Abandoned Illinois Soldiers’ and Sailors’ Children’s School
This abandoned 19th century orphanage started as a boarding school for children of Civil War veterans.
Opened in 1865 as the Civil War Orphans’ Home, this school complex was originally built as a boarding school for children of Civil War veterans.
Children of veterans from other wars were later admitted, and eventually it was opened up to all orphans. From 1916 until the 1960s, Illinois State Normal University (now Illinois State University) ran the education programs in the school. The institution was a point of pride for the town, to show how it helped the needy.

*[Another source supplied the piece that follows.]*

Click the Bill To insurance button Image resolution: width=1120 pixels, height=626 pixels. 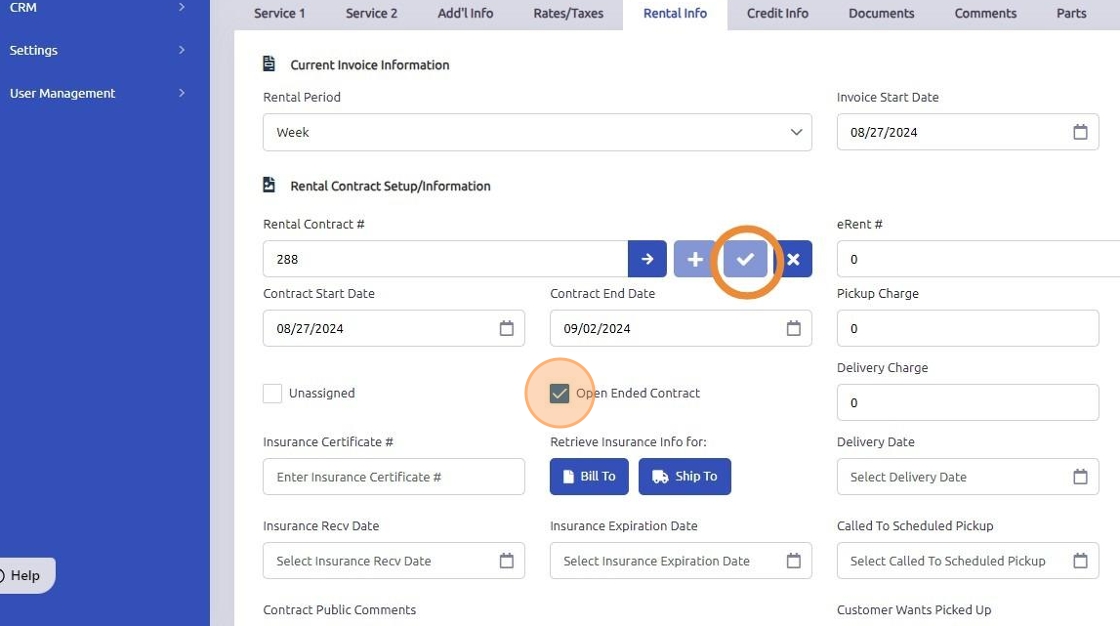click(x=589, y=477)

Apart from the school, the complex included an electric plant, cottages to house the children, and administrative buildings. Since the closure of ISSCS in 1979, a few of the buildings have been demolished, while others have been renovated into businesses or homes and renamed “Normandy Village.” A large section of the land has been turned into One Normal Plaza Park, which houses a community activity center, a play area, and sports fields. However, the prominent school building still stands on Beech Street, abandoned. Broken windows and the utter darkness at night lend a special eerie feel to the old architecture.

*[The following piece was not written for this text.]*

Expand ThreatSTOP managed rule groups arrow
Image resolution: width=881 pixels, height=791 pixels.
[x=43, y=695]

It’s not legal to go in and poke around the building at night, but many adventurous spirits try. There are groundskeepers who live in some of the outer buildings just behind the school, and there have been reports of aggressive dogs kept as guards. Of course, with such a creepy façade, rumors have swirled that the area is haunted by the ghosts of children who died at the school. Such rumors were likely fueled by the fact that the grounds used to host a small cemetery for any children who died at the school until it was moved to a plot in a cemetery in Bloomington in the 1940s. Recently, there have been some reports of homeless people living inside.
Update July, 2o17: Demolition on the building has begun.